Carl-Daniel Hailfinger c-d.hailfinger.devel.2006@gmx.net writes:
On 20.07.2008 22:57, ron minnich wrote:
On Wed, Jul 16, 2008 at 6:47 PM, Kevin O'Connor kevin@koconnor.net wrote:
Hi Myles,
On Wed, Jul 16, 2008 at 07:29:29PM -0600, Myles Watson wrote:
Finding the option roms is easy - they are located between 0xc0000 and 0xe0000 and are 2KiB aligned.
That can be true after Coreboot copies them there. Devices which have option ROMs on the card are located somewhere in the PCI address space until they are copied. On-board devices have their option ROMs contained somewhere in the BIOS chip.

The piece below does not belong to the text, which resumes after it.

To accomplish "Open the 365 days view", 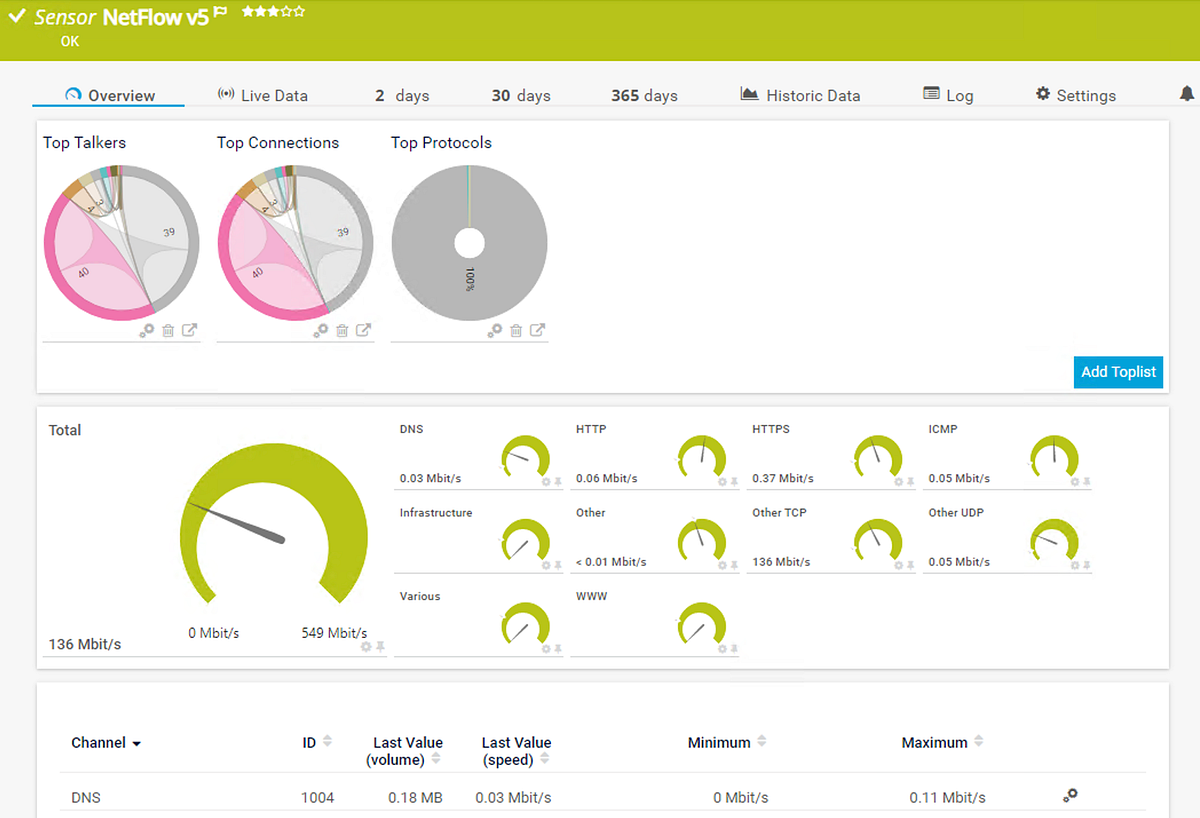I will 644,95.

Right. I'm a proponent of having coreboot be responsible for copying the option roms to their locations in ram. Once coreboot loads the option roms then seabios can easily locate and run them
you're assuming they would all fit at one time into 64k. Not necessarily the case. What has to happen is copy (or map) the rom, run it, remove it, and so on. At least that's how I remember it working. It was easier in the emulator as the copy step is not needed.
If any of the option ROMs install interrupt handlers (video etc.) they may have to remain in memory after being run.
The space for options ROMS is 3*64K or 192K 0xc0000 0xd0000 0xe0000 with 0xf0000 consumed by the BIOS.
Further a well behaved option ROM will trim it's size after initialization which allows you to pack in even more.
For coreboot this is a don't care. For SEABIOS it is interesting.